In elementary and middle school, my stories or poems were the ones the teacher chose to read aloud to the rest of the class. Among other children I was known as a storyteller, and in a gathering other children would request that I tell a story, so I would weave a dream for them that kept them rapt in the narrative. When my father retired from the military, he went to college to become a teacher. He knew I was a voracious reader and writer, so when he was assigned to read Light in August by William Faulkner and became stumped by the intricate narrative, he recruited me to read it and explain it to him.

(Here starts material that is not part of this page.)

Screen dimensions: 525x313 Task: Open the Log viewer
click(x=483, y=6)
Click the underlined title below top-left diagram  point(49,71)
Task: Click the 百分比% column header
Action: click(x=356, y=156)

So a fourteen-year-old boy had to explain to his father the incest and miscegenation of Faulkner’s tangled tale.
High school was a little different. My family moved to Florida and I was put into an average track, but my English teacher soon noticed that I was the only one reading all the assignments, including the romantic poets and Addison and Steele. The next year, I was in the advanced track, but even there I was ahead of everyone else. I remember one assignment was to read the first 40 pages of Lord Jim by Joseph Conrad. When the teacher began the discussion, no one else was responding, so she went around the class and asked how much each student had read. The largest amount was 10 pages . . . until she got to me. I said, “A hundred pages.” The rest of the class moaned.
College was similar. I enjoyed learning and didn’t declare a major until my advisor called me in to tell me I had to choose one. “What do you like to do?” he asked. “Read and write,” I replied. I became an English major. I continued to read and study more than other students. In an Introduction to Literature course, we had to read The Sound and the Fury by William Faulkner. I did, but I also read four other novels by Faulkner, although they had not been assigned. I finished my B.A. at FSU. Later I got an M.A. from FAU—my thesis involved a comparison of (whom else?) Faulkner and Alan Paton, a South African Writer.
I wrote my first novel between 19 and 21. I still have that manuscript written on yellow typing paper on a manual typewriter. From time to time, I had agents, but none of my novels (I had written ten manuscripts by the time I was 32) were ever picked up by a publisher although the rejections were often complimentary with a “good luck” added. I read an interesting quote just this week: “The idea that excellence at performing a complex task requires a critical minimum level of practice surfaces again and again in studies of expertise. In fact, researchers have settled on what they believe is the magic number for true expertise: ten thousand hours” (Halpern). I could write a good novel in six to nine months, working four to six hours a day. I was also writing poetry and short stories and essays. One novel ate up a thousand hours, so by 32 I had put in my ten thousand hours. I had published articles and poetry (some of which won awards).
For ten years, I worked as a technical writer and proofreader for an insurance company. When they laid me off, I took up writing mysteries. As a young man, I had enjoyed mysteries and science fiction and had read hundreds of such novels. Suddenly, such ideas were in my head again. Now I have a publisher and have written eight mysteries (half a dozen more are at various stages of completion) and two science fiction novels (three more are planned for the series). I’ve also written one literary novel and books of poetry and short stories. I was a writer from a very early age, I studied writing and read a lot of it, and I practiced, practiced, practiced. Any hard worker can do the same in any field he or she chooses.
Jerry C. Blanton
Work Cited
Halpern, Sue. "Making It." The New York Review of Books 28 May 2009: 8-12.